_Activity_
Word for word, transcribe every line from the one holding "Instruction: Select the" through the end of the records, but not the pictures.

_Input data_
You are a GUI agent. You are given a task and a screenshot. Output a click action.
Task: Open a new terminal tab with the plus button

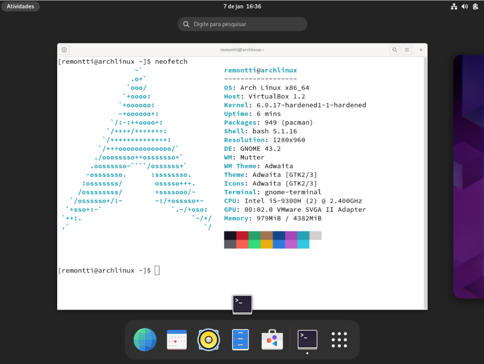[x=64, y=49]
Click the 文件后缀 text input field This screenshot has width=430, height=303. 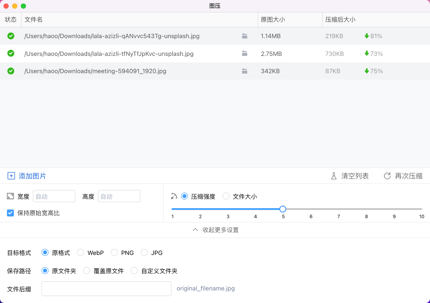(106, 288)
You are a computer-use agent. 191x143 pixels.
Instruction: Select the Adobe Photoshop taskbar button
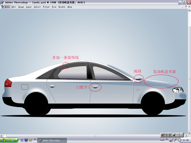coord(51,140)
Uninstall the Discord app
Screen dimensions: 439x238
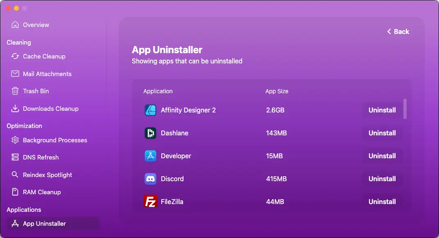point(382,179)
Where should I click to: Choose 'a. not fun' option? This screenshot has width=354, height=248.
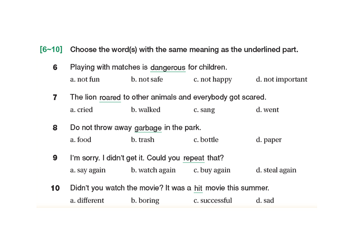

_Output for this task_
Instruction: Select the Adobe Photoshop taskbar button
coord(51,140)
Uninstall the Discord app
Screen dimensions: 439x238
point(382,179)
Where should I click to: Choose 'a. not fun' option? This screenshot has width=354, height=248.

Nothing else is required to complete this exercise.